-------- RECORDS SHOWN --------

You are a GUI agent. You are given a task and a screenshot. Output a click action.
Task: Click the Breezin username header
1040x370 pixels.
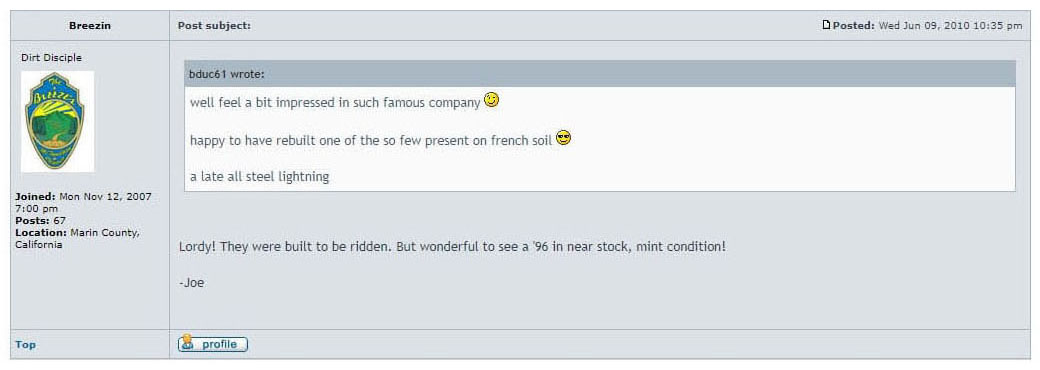(90, 26)
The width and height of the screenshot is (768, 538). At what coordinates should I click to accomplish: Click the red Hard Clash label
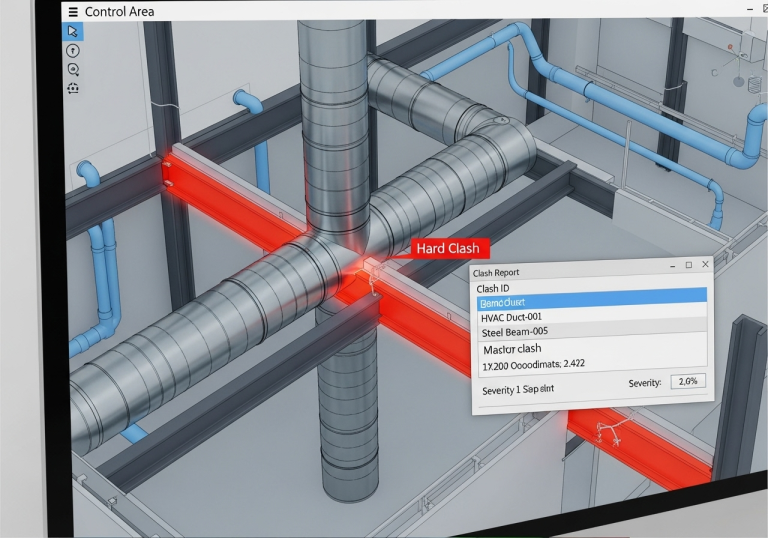448,248
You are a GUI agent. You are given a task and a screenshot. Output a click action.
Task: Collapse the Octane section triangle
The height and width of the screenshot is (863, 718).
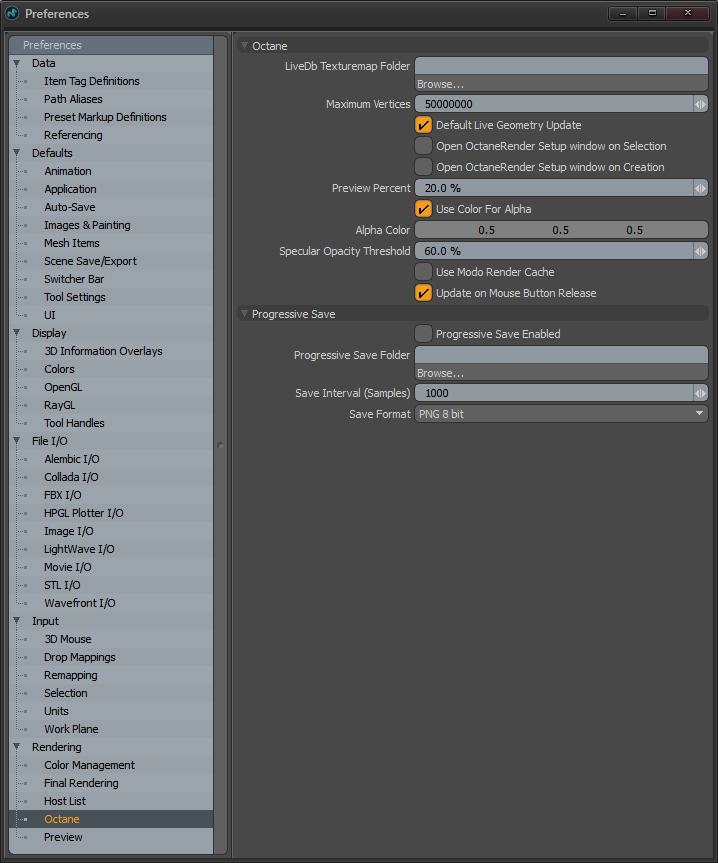pos(245,46)
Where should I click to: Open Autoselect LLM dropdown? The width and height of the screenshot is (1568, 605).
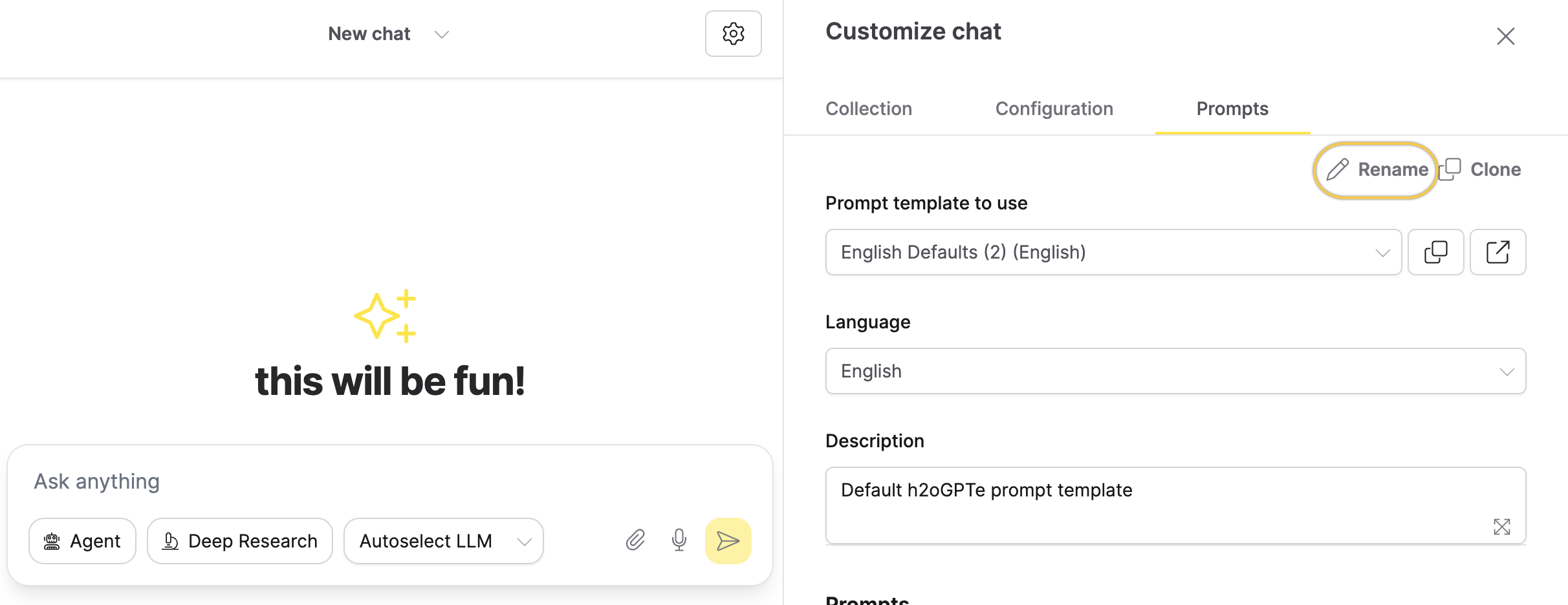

--------

WORK INSTRUCTION. Leave out the pictures, and give all the records again exactly.

ANSWER TO THIS EXERCISE.
You are a GUI agent. You are given a task and a screenshot. Output a click action.
Task: Click the Breezin username header
1040x370 pixels.
(90, 26)
The width and height of the screenshot is (768, 538). At what coordinates should I click to accomplish: Click the red Hard Clash label
448,248
You are a GUI agent. You are given a task and a screenshot. Output a click action.
Task: Collapse the Octane section triangle
The height and width of the screenshot is (863, 718).
pos(245,46)
Where should I click to: Open Autoselect LLM dropdown? The width and height of the screenshot is (1568, 605).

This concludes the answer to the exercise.